→ **What the task requires**
Replace "coordinate pair" with "pair of numbers" wherever it occurs in the records below, and reproduce all other text unchanged.

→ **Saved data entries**
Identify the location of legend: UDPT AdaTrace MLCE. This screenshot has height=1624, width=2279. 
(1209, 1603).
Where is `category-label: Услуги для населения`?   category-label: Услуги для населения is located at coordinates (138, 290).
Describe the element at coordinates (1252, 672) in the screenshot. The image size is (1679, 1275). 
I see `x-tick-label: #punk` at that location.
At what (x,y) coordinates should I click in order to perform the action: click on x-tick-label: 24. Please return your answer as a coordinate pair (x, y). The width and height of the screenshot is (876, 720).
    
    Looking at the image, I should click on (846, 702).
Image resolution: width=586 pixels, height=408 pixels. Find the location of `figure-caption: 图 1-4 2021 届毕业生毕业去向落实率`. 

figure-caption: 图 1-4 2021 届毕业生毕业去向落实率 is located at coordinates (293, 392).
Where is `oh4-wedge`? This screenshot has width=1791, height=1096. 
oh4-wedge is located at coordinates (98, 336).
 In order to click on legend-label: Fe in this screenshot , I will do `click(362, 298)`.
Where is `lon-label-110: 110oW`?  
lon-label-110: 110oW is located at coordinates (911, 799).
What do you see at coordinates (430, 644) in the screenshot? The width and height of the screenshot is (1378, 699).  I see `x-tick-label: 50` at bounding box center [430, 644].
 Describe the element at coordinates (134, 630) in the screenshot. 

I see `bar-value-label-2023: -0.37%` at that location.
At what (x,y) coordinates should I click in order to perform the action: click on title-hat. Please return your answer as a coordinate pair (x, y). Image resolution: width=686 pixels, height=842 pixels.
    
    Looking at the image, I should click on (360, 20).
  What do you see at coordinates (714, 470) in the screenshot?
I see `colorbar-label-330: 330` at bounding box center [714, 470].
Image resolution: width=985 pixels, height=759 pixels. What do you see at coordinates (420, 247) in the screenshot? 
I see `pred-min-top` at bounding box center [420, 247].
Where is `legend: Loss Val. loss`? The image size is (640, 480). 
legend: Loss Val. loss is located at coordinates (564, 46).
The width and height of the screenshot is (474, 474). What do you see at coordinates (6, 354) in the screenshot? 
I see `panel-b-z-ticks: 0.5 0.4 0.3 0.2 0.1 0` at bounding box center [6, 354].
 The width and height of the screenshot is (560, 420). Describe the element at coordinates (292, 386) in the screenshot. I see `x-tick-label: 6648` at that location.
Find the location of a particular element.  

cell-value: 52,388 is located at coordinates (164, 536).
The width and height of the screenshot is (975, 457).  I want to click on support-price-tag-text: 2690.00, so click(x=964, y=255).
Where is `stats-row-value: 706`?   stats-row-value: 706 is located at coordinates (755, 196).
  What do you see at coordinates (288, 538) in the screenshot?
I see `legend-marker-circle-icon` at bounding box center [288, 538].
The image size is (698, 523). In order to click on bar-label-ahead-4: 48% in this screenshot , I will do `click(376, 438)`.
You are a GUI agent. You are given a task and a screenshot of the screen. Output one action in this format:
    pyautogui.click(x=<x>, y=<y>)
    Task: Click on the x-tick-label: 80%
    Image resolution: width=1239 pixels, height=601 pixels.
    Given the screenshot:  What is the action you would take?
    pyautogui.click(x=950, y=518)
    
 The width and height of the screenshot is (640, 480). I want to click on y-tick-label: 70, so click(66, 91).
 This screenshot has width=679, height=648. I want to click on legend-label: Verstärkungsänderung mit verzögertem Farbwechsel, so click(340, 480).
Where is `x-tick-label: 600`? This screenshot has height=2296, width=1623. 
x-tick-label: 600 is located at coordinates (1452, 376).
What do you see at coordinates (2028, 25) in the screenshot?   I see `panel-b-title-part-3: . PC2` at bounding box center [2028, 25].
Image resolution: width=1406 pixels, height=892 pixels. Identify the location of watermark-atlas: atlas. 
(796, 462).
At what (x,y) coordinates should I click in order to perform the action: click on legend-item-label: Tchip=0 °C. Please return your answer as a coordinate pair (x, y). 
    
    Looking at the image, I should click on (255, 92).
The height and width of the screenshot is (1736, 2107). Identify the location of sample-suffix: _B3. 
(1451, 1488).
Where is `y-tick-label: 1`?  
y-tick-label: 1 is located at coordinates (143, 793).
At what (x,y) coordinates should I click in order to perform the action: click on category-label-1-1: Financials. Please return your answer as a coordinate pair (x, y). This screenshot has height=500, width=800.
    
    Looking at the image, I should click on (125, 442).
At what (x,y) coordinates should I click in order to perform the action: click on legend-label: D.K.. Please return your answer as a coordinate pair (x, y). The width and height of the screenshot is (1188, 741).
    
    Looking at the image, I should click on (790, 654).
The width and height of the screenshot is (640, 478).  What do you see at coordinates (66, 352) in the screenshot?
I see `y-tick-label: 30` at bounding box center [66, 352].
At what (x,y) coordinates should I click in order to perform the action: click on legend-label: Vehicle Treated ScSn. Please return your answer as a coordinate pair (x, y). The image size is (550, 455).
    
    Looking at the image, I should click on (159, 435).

→ **Task result**
Identify the location of legend: UDPT AdaTrace MLCE. This screenshot has height=1624, width=2279. 
(1209, 1603).
Where is `category-label: Услуги для населения`?   category-label: Услуги для населения is located at coordinates (138, 290).
Describe the element at coordinates (1252, 672) in the screenshot. The image size is (1679, 1275). 
I see `x-tick-label: #punk` at that location.
At what (x,y) coordinates should I click in order to perform the action: click on x-tick-label: 24. Please return your answer as a pair of numbers (x, y). The width and height of the screenshot is (876, 720).
    
    Looking at the image, I should click on (846, 702).
Image resolution: width=586 pixels, height=408 pixels. Find the location of `figure-caption: 图 1-4 2021 届毕业生毕业去向落实率`. 

figure-caption: 图 1-4 2021 届毕业生毕业去向落实率 is located at coordinates (293, 392).
Where is `oh4-wedge`? This screenshot has width=1791, height=1096. 
oh4-wedge is located at coordinates (98, 336).
 In order to click on legend-label: Fe in this screenshot , I will do `click(362, 298)`.
Where is `lon-label-110: 110oW`?  
lon-label-110: 110oW is located at coordinates (911, 799).
What do you see at coordinates (430, 644) in the screenshot? The width and height of the screenshot is (1378, 699).  I see `x-tick-label: 50` at bounding box center [430, 644].
 Describe the element at coordinates (134, 630) in the screenshot. 

I see `bar-value-label-2023: -0.37%` at that location.
At what (x,y) coordinates should I click in order to perform the action: click on title-hat. Please return your answer as a pair of numbers (x, y). Image resolution: width=686 pixels, height=842 pixels.
    
    Looking at the image, I should click on (360, 20).
  What do you see at coordinates (714, 470) in the screenshot?
I see `colorbar-label-330: 330` at bounding box center [714, 470].
Image resolution: width=985 pixels, height=759 pixels. What do you see at coordinates (420, 247) in the screenshot? 
I see `pred-min-top` at bounding box center [420, 247].
Where is `legend: Loss Val. loss`? The image size is (640, 480). 
legend: Loss Val. loss is located at coordinates (564, 46).
The width and height of the screenshot is (474, 474). What do you see at coordinates (6, 354) in the screenshot? 
I see `panel-b-z-ticks: 0.5 0.4 0.3 0.2 0.1 0` at bounding box center [6, 354].
 The width and height of the screenshot is (560, 420). Describe the element at coordinates (292, 386) in the screenshot. I see `x-tick-label: 6648` at that location.
Find the location of a particular element.  

cell-value: 52,388 is located at coordinates (164, 536).
The width and height of the screenshot is (975, 457).  I want to click on support-price-tag-text: 2690.00, so click(x=964, y=255).
Where is `stats-row-value: 706`?   stats-row-value: 706 is located at coordinates (755, 196).
  What do you see at coordinates (288, 538) in the screenshot?
I see `legend-marker-circle-icon` at bounding box center [288, 538].
The image size is (698, 523). In order to click on bar-label-ahead-4: 48% in this screenshot , I will do `click(376, 438)`.
You are a GUI agent. You are given a task and a screenshot of the screen. Output one action in this format:
    pyautogui.click(x=<x>, y=<y>)
    Task: Click on the x-tick-label: 80%
    Image resolution: width=1239 pixels, height=601 pixels.
    Given the screenshot:  What is the action you would take?
    pyautogui.click(x=950, y=518)
    
 The width and height of the screenshot is (640, 480). I want to click on y-tick-label: 70, so click(66, 91).
 This screenshot has width=679, height=648. I want to click on legend-label: Verstärkungsänderung mit verzögertem Farbwechsel, so click(340, 480).
Where is `x-tick-label: 600`? This screenshot has height=2296, width=1623. 
x-tick-label: 600 is located at coordinates (1452, 376).
What do you see at coordinates (2028, 25) in the screenshot?   I see `panel-b-title-part-3: . PC2` at bounding box center [2028, 25].
Image resolution: width=1406 pixels, height=892 pixels. Identify the location of watermark-atlas: atlas. 
(796, 462).
At what (x,y) coordinates should I click in order to perform the action: click on legend-item-label: Tchip=0 °C. Please return your answer as a pair of numbers (x, y). 
    
    Looking at the image, I should click on (255, 92).
The height and width of the screenshot is (1736, 2107). Identify the location of sample-suffix: _B3. 
(1451, 1488).
Where is `y-tick-label: 1`?  
y-tick-label: 1 is located at coordinates (143, 793).
At what (x,y) coordinates should I click in order to perform the action: click on category-label-1-1: Financials. Please return your answer as a pair of numbers (x, y). This screenshot has height=500, width=800.
    
    Looking at the image, I should click on (125, 442).
At what (x,y) coordinates should I click in order to perform the action: click on legend-label: D.K.. Please return your answer as a pair of numbers (x, y). The width and height of the screenshot is (1188, 741).
    
    Looking at the image, I should click on (790, 654).
The width and height of the screenshot is (640, 478).  What do you see at coordinates (66, 352) in the screenshot?
I see `y-tick-label: 30` at bounding box center [66, 352].
At what (x,y) coordinates should I click in order to perform the action: click on legend-label: Vehicle Treated ScSn. Please return your answer as a pair of numbers (x, y). The image size is (550, 455).
    
    Looking at the image, I should click on (159, 435).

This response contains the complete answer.